__CONSIGNE 1__
Recopiez sans rien changer un passage de l'entretien ci-dessous : partez des mots "Entretien de M." et arrêtez-vous après "une déclaration récente.".
__CONSIGNE 2__
Dans l'entretien ci-dessous, avec qui le ministre se dit-il prêt à parler à son retour en France ?

Média : Radio France Internationale

Texte intégral

Entretien de M. Charles Josselin, ministre délégué à la coopération et à la francophonie, avec les medias
Q - Le Colonel Kadhafi a dit : "Chaque fois que nos relations s'améliorent avec la France, elles se dégradent de nouveau, il y a un problème qui fait qu'elles se dégradent de nouveau. Il y a eu le Tchad, il y a eu l'affaire de l'avion UTA. A présent, le syndicat des pilotes en France aurait refusé qu'il y ait un vol entre la Libye et la France.
R - Moi, je pourrais répondre que c'est la marque des amours passionnels, de connaître comme cela des changements d'intensité. Mais je voudrais vous demander à quand remonte la dernière déclaration du Colonel Kadhafi sur le même sujet ? Je pense que ce n'est pas une déclaration récente.
Q - Moins d'un an. En début d'année, au début de janvier, il y avait une conférence de presse. Il a dit spécifiquement : "La France est un pays qui n'a pas de chance avec la Libye et le problème vient des Français pas de Libyens".
R - Je veux bien que la question de la relation aérienne engage un peu plus la responsabilité française. On voudra bien admettre que, s'agissant des autres éléments présents dans votre démonstration, ce n'était pas tellement la France qui doit être tenue responsable. Je sais l'espoir pour la question d'Air France, je sais les souhaits des Libyens de voir une liaison aérienne assurée par Air France entre Paris et Tripoli. Lorsque j'ai eu mes premiers contacts avec les ministres libyens, cela remonte à deux ans maintenant, cette question avait déjà été soulevée. Il est vrai que les personnels naviguants d'Air France qui ont payé un lourd tribut à l'insécurité se préoccupent tout naturellement de la sécurité des équipages.
Mais je voulais rappeler aussi qu'Air France est une compagnie qui a évidemment des préoccupations d'équilibre financier, que la tendance au cours de ces dernières années a été plutôt de réduire le nombre de ses liaisons pour en augmenter la fréquence. Les dirigeants d'Air France sont convaincus que sur cette ligne, c'est la fidélité à une compagnie aérienne qui permet à celle-ci de meilleures performances. D'où le choix, je le répète, de liaisons moins nombreuses mais assurées quotidiennement. C'est la politique d'Air France sur beaucoup de destinations. Pour autant, je suis prêt, à mon retour en France, à m'entretenir avec Jean-Cyril Spinetta, pour lui faire part du choix des Libyens, en espérant par ailleurs que les questions de sécurité pourront trouver une solution.
Mais, je voudrais, en tout cas, profiter de l'occasion pour vous dire le souhait de la France d'inscrire nos relations dans un développement durable, convaincus que rien ne se fait sans la paix. Les questions que nous pouvons évoquer en commun sont trop importantes pour espérer les résoudre rapidement. Il faut donc que nous ayons un dialogue long et pas seulement intense, qu'il s'agisse de la réunification et du développement de l'Afrique, qu'il s'agisse de la paix et du développement de la Méditerranée, qu'il s'agisse de mettre la sérénité dans la relation entre l'Occident et l'Orient. Voilà les questions à la fois urgentes et importantes. Parce que nous avons une position particulière, nous en Europe, la Libye à la fois en Afrique et dans le monde arabe, je crois au dialogue pour participer, contribuer à la paix du monde.

__DONNÉES ENREGISTRÉES__

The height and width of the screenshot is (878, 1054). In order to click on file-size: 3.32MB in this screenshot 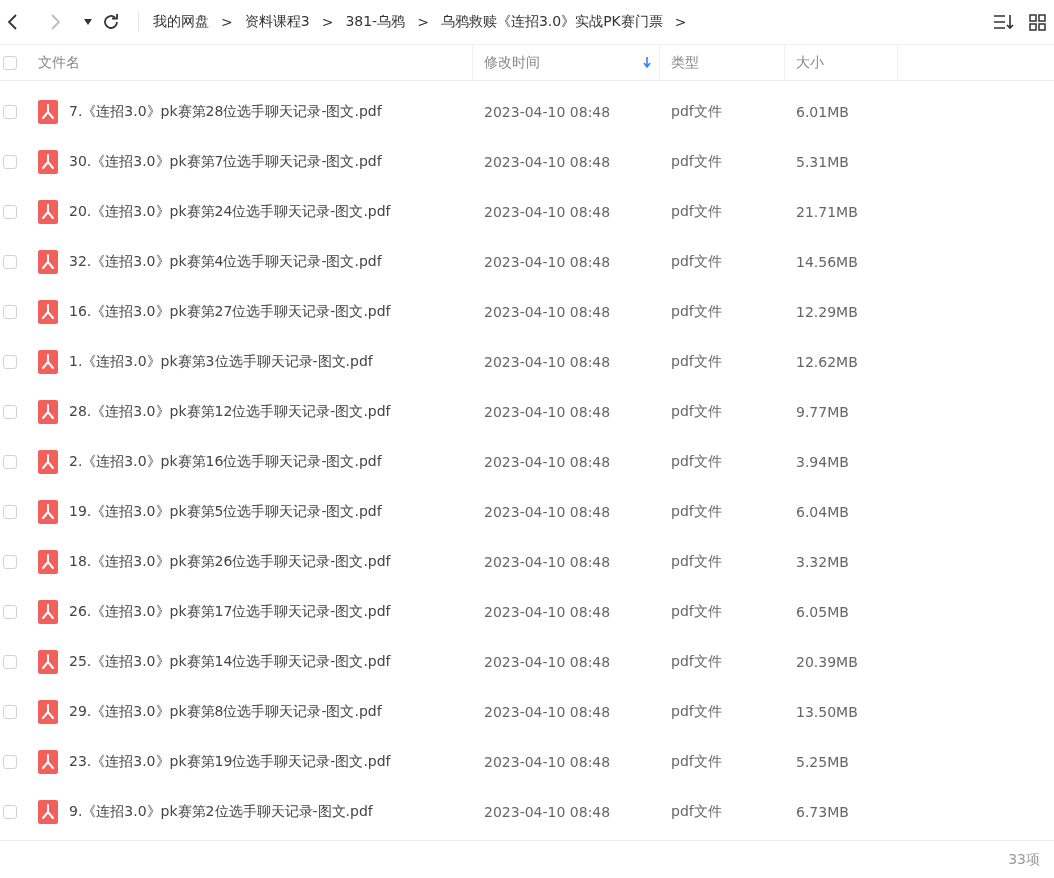, I will do `click(822, 562)`.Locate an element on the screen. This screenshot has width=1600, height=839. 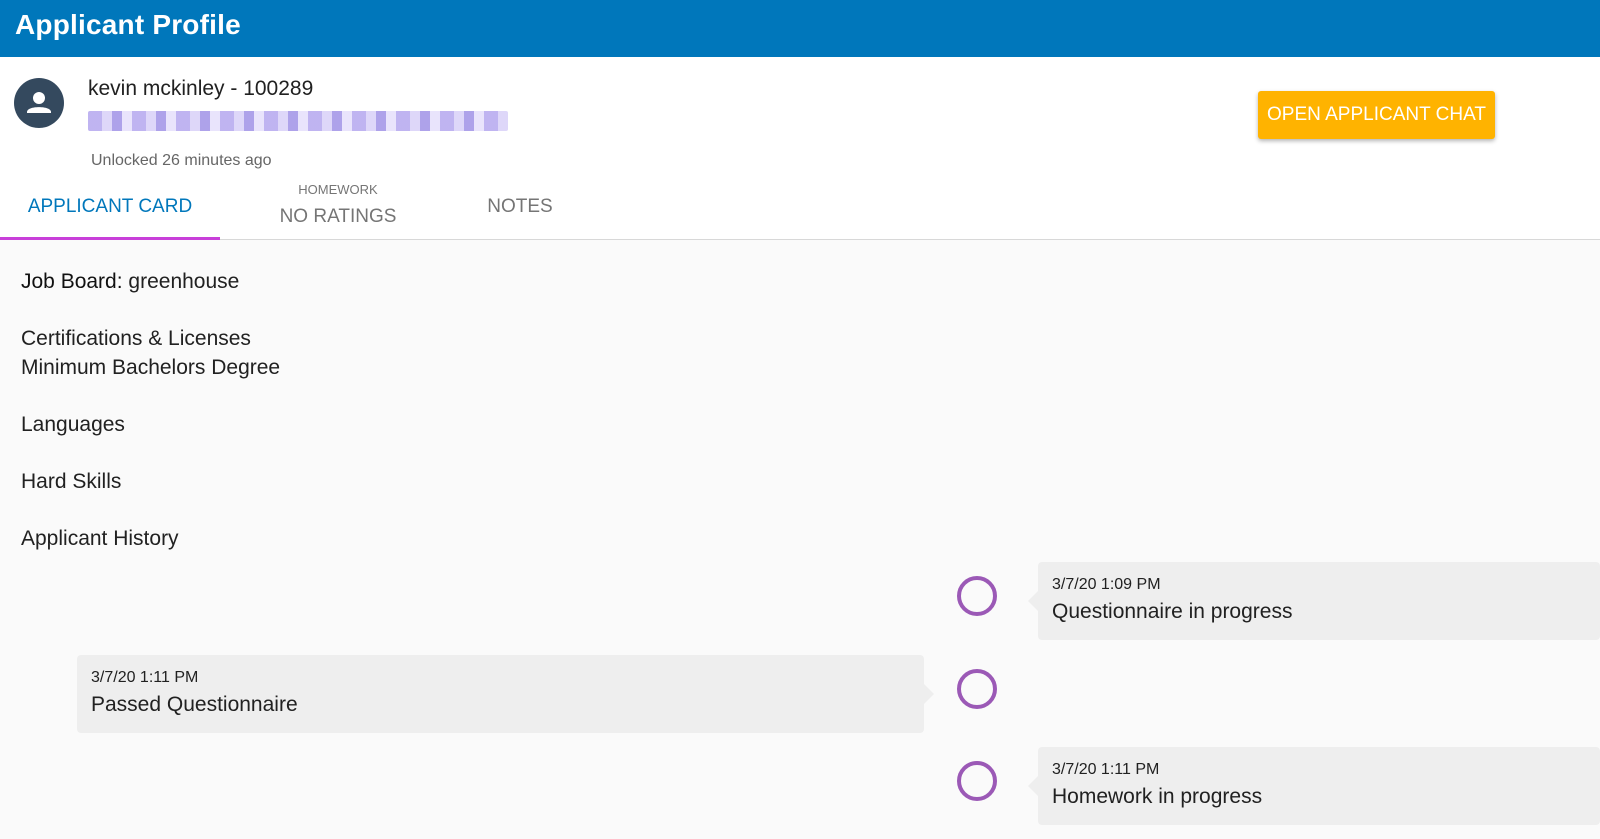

__RÉPONSE RÉDIGÉE 1__
Entretien de M. Charles Josselin, ministre délégué à la coopération et à la francophonie, avec les medias
Q - Le Colonel Kadhafi a dit : "Chaque fois que nos relations s'améliorent avec la France, elles se dégradent de nouveau, il y a un problème qui fait qu'elles se dégradent de nouveau. Il y a eu le Tchad, il y a eu l'affaire de l'avion UTA. A présent, le syndicat des pilotes en France aurait refusé qu'il y ait un vol entre la Libye et la France.
R - Moi, je pourrais répondre que c'est la marque des amours passionnels, de connaître comme cela des changements d'intensité. Mais je voudrais vous demander à quand remonte la dernière déclaration du Colonel Kadhafi sur le même sujet ? Je pense que ce n'est pas une déclaration récente.

__RÉPONSE RÉDIGÉE 2__
Avec Jean-Cyril Spinetta.